Listed as UNESCO World Heritage, Corsican polyphonic songs will enchant you !
Voices of Corsica
The voices of Corsica are part of the cultural heritage of Corsica. Notorious and varied, you have to discover them during your stay.
The “Paghjella” is a non-sacred secular song, often sung in church by 3 or 4 people and registered under Masterpieces of the Oral and Intangible Heritage of Humanity by UNESCO since 2009. It is a tradition that comes from shepherds who sang songs in the mountains together. Backed by powerful, harsh, rough, violent and moving voices, these songs are performed a cappella, like a resonating echo of the soul.
The Chjami è Rispondi
The “Chjami è Rispondi” is one of the pillars of the Corsican culture. Combining poetry and song in the Corsican language, these are jousts between two or more singers improvising on a given theme, usually in a festive setting. During this traditional oral improvisation, singers use Corsican language as an art form. Poets strike up a singing conversation and respond immediately to each other with rhyming sentences while the public encourages the participants. Themes are very varied. Chjami è Rispondi evenings are organised throughout Corsica and this contest is often initiated at different island fairs.

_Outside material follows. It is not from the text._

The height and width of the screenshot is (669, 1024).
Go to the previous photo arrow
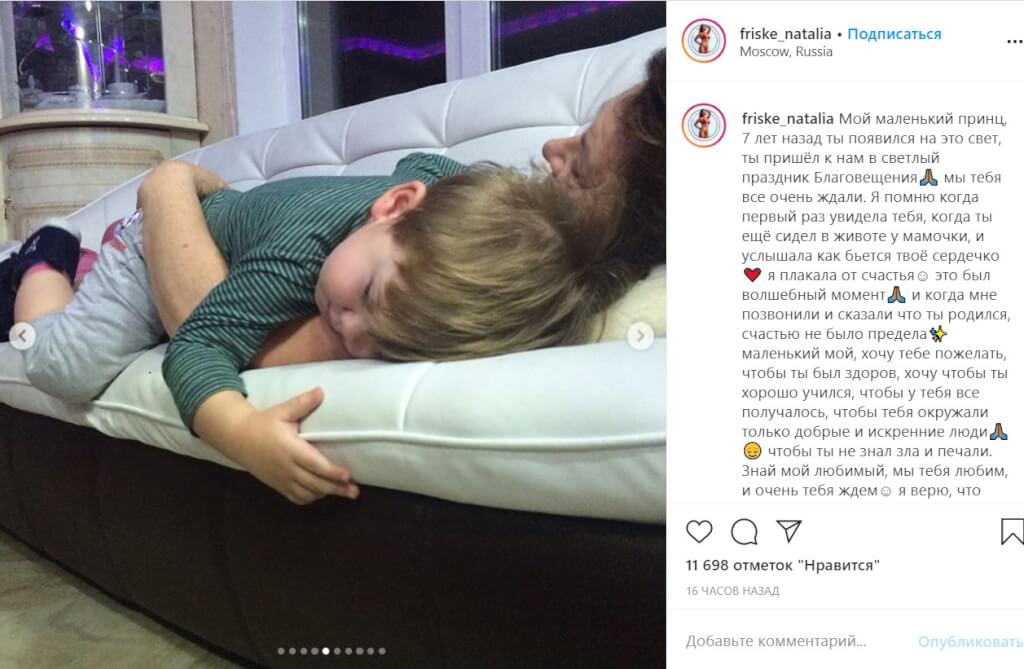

“A Morra” is a kind of game similar to shifumi (Rock-Paper-Scissors), which is played as follows: two players stand facing each other with a closed fist in front of them. Upon a signal, each player opens his hand, raising as many fingers as they want (1 to 5) and shout out a number (2 to 10). A player scores points when the number shouted out corresponds to the total number of fingers shown. The numbers are accompanied by a colourful shouted language in order to intimidate the opponent. Originating in the mountains, this game is one of the oldest in the world.